Lascelles Sebright," under an undeniable statement that he was
sincerely mine.

"No, Mr. Lascelles Sebright," I reflected, "you are not, but I
begin to suspect that (like the lady in the song) you are
another's. You have mentioned your adventure, my friend; you
have been blown up; you have got your orders; this note has
been dictated; and I am asked on board (in spite of your
melancholy protests) not to meet the men, and not to talk about
the Flying Scud, but to undergo the scrutiny of some one
interested in Carthew: the doctor, for a wager. And for a
second wager, all this springs from your facility in giving the
address." I lost no time in answering the billet, electing for the
earliest occasion; and at the appointed hour, a somewhat
blackguard-looking boat's crew from the Norah Creina
conveyed me under the guns of the Tempest.

The ward-room appeared pleased to see me; Sebright's brother
officers, in contrast to himself, took a boyish interest in my
cruise; and much was talked of the Flying Scud; of how she
had been lost, of how I had found her, and of the weather, the
anchorage, and the currents about Midway Island. Carthew
was referred to more than once without embarrassment; the
parallel case of a late Earl of Aberdeen, who died mate on
board a Yankee schooner, was adduced. If they told me little of
the man, it was because they had not much to tell, and only felt
an interest in his recognition and pity for his prolonged ill-
health. I could never think the subject was avoided; and it was
clear that the officers, far from practising concealment, had
nothing to conceal.

So far, then, all seemed natural, and yet the doctor troubled me.
This was a tall, rugged, plain man, on the wrong side of fifty,
already gray, and with a restless mouth and bushy eyebrows: he
spoke seldom, but then with gaiety; and his great, quaking,
silent laughter was infectious. I could make out that he was at
once the quiz of the ward-room and perfectly respected; and I
made sure that he observed me covertly. It is certain I returned
the compliment. If Carthew had feigned sickness--and all
seemed to point in that direction--here was the man who knew
all--or certainly knew much. His strong, sterling face
progressively and silently persuaded of his full knowledge.
That was not the mouth, these were not the eyes, of one who
would act in ignorance, or could be led at random.
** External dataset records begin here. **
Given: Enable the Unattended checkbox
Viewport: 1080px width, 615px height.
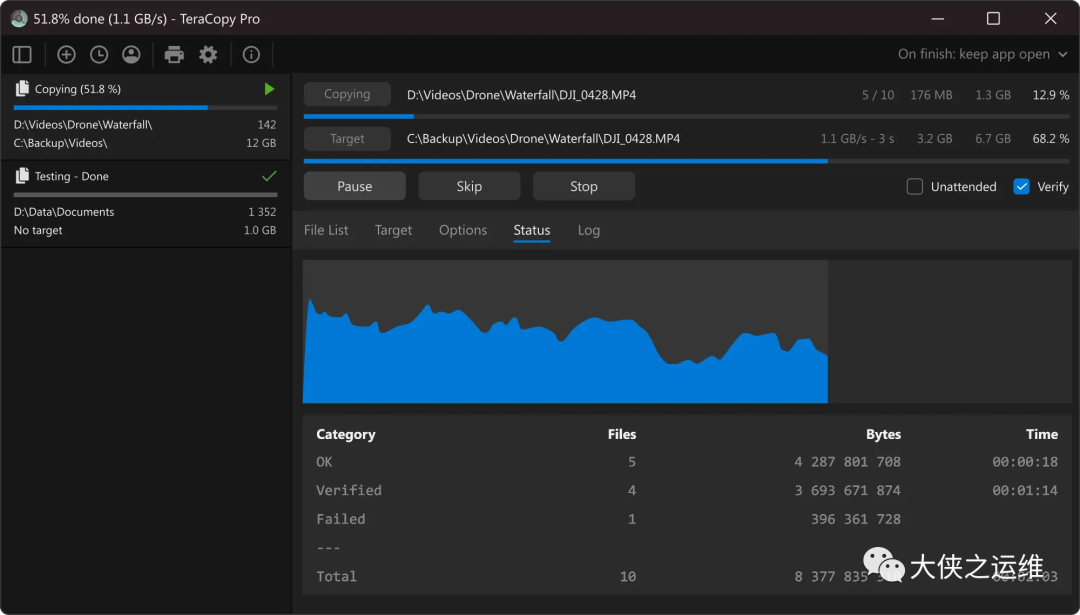Looking at the screenshot, I should click(914, 186).
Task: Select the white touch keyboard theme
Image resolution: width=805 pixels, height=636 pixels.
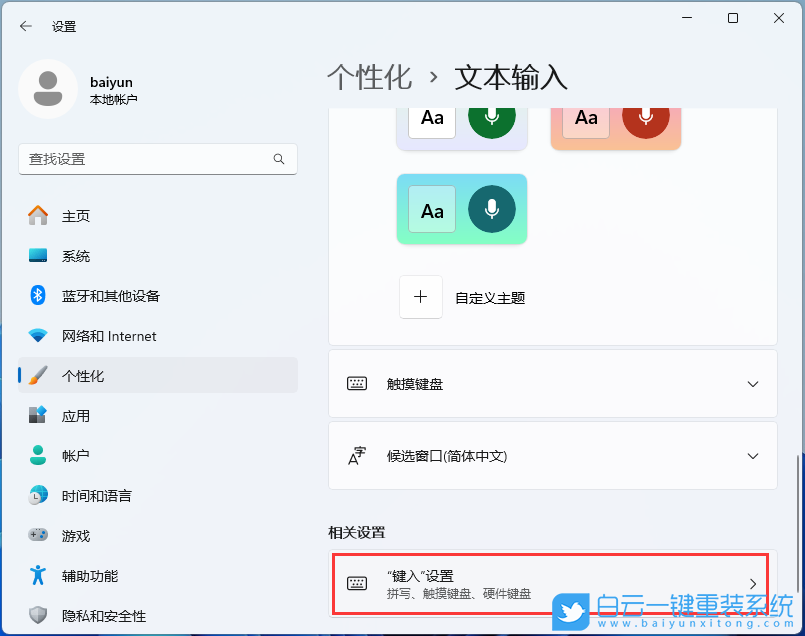Action: (461, 122)
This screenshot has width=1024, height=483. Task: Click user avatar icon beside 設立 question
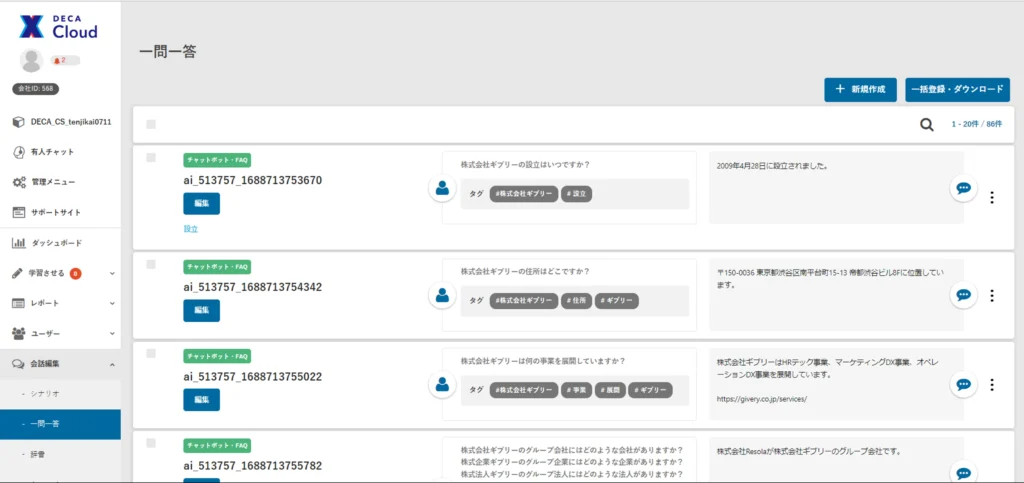pos(442,187)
Nor again
was it the face of a man squeamish in the case of malefactors;
there was even a touch of Brutus there, and something of the
hanging judge. In short, he seemed the last character for the
part assigned him in my theories; and wonder and curiosity
contended in my mind.

Luncheon was over, and an adjournment to the smoking-room
proposed, when (upon a sudden impulse) I burned my ships,
and pleading indisposition, requested to consult the doctor.

"There is nothing the matter with my body, Dr. Urquart," said I,
as soon as we were alone.

He hummed, his mouth worked, he regarded me steadily with
his gray eyes, but resolutely held his peace.

"I want to talk to you about the Flying Scud and Mr. Carthew,"
I resumed. "Come: you must have expected this. I am sure
you know all; you are shrewd, and must have a guess that I
know much. How are we to stand to one another? and how am
I to stand to Mr. Carthew?"

"I do not fully understand you," he replied, after a pause; and
then, after another: "It is the spirit I refer to, Mr. Dodd."

"The spirit of my inquiries?" I asked.

He nodded.

"I think we are at cross-purposes," said I. "The spirit is
precisely what I came in quest of. I bought the Flying Scud at
a ruinous figure, run up by Mr. Carthew through an agent; and
I am, in consequence, a bankrupt. But if I have found no
fortune in the wreck, I have found unmistakable evidences of
foul play. Conceive my position: I am ruined through this
man, whom I never saw; I might very well desire revenge or
compensation; and I think you will admit I have the means to
extort either."

He made no sign in answer to this challenge.

"Can you not understand, then," I resumed, "the spirit in which
I come to one who is surely in the secret, and ask him, honestly
and plainly: How do I stand to Mr. Carthew?"